• _Problem A_: In the passage about caring for Michael, what new medication might be easing his hiccups?
• _Problem B_: Pick up the passage about caring for Michael after its final sentence and keep writing it.

• _Document passage_:
__________________________________________________
Other than the recent stomach distress, Michael has been doing well overall. I told my best friend, last week, that I’m simply taking things a day at a time. During several crises, since September, I have bade him farewell. And freaked out and felt as if the world was coming to an end.

I’ve carried the burden of anticipatory grief way too much these past few months. Yes, things have changed. Yes, the diagnosis is bad and the prognosis worse. But I still have him and I still have each day.

So after our Thanksgiving scare, when I truly thought we were in the end stages, I resolved not to say goodbye anymore and not to brace myself for the end unless it was truly imminent.

It seemed as if I was living in a perpetual state of “OMG he’s going to die any minute now.” and that state of stress CANNOT be maintained for too long without losing your mind over it.

So this morning he woke up feeling better. Perhaps the new medication (Haldol) is having an effect on the hiccups. Perhaps I can get him back on the Decadron without side effects. Perhaps the world can come back to normal for a little while.
__________________________________________________
• _Dataset content_:
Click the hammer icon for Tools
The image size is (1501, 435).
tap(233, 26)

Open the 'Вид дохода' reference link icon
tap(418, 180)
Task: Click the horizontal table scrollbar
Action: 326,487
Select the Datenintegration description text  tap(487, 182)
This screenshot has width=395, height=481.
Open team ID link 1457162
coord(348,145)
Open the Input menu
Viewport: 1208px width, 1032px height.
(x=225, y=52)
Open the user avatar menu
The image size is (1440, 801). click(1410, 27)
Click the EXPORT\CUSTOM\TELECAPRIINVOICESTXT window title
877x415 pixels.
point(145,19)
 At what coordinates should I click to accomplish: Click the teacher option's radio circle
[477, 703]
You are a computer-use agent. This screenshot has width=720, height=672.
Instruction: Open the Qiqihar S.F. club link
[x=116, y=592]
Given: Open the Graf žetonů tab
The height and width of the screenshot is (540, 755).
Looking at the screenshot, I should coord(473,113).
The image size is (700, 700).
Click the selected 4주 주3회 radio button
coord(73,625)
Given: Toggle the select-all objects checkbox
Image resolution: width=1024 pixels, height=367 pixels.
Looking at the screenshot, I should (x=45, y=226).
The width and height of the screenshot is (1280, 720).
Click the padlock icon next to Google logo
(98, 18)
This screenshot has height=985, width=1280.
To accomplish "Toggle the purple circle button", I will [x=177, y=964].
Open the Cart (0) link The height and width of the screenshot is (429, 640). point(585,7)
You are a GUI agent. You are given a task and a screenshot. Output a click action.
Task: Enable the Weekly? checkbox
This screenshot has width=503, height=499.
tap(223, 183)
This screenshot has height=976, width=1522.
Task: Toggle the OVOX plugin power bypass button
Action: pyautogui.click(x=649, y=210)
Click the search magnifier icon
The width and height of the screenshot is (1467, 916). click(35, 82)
__________________________________________________
• _Your response A_: Haldol

• _Your response B_:
He seemed clearer this morning. Alert. Awake. And even knew it was Saturday. He didn’t, as he does every day, several times a day (including midnight) call Gina to get ready for school because she’s going to miss the bus. He knew it was Saturday and knew she didn’t have school. I looked at him as if seeing him for the first time.

At least it seemed I was seeing him for the first time in a long time.

I don’t want to give myself false hope, but I don’t want to be continually saying goodbye to someone who continues to be here. I just can’t live that way.

So for today I’m going to say things are going well. He seems alert, awake and aware. And I’m grateful for that. And I’m not going to say anymore or go any other place with it.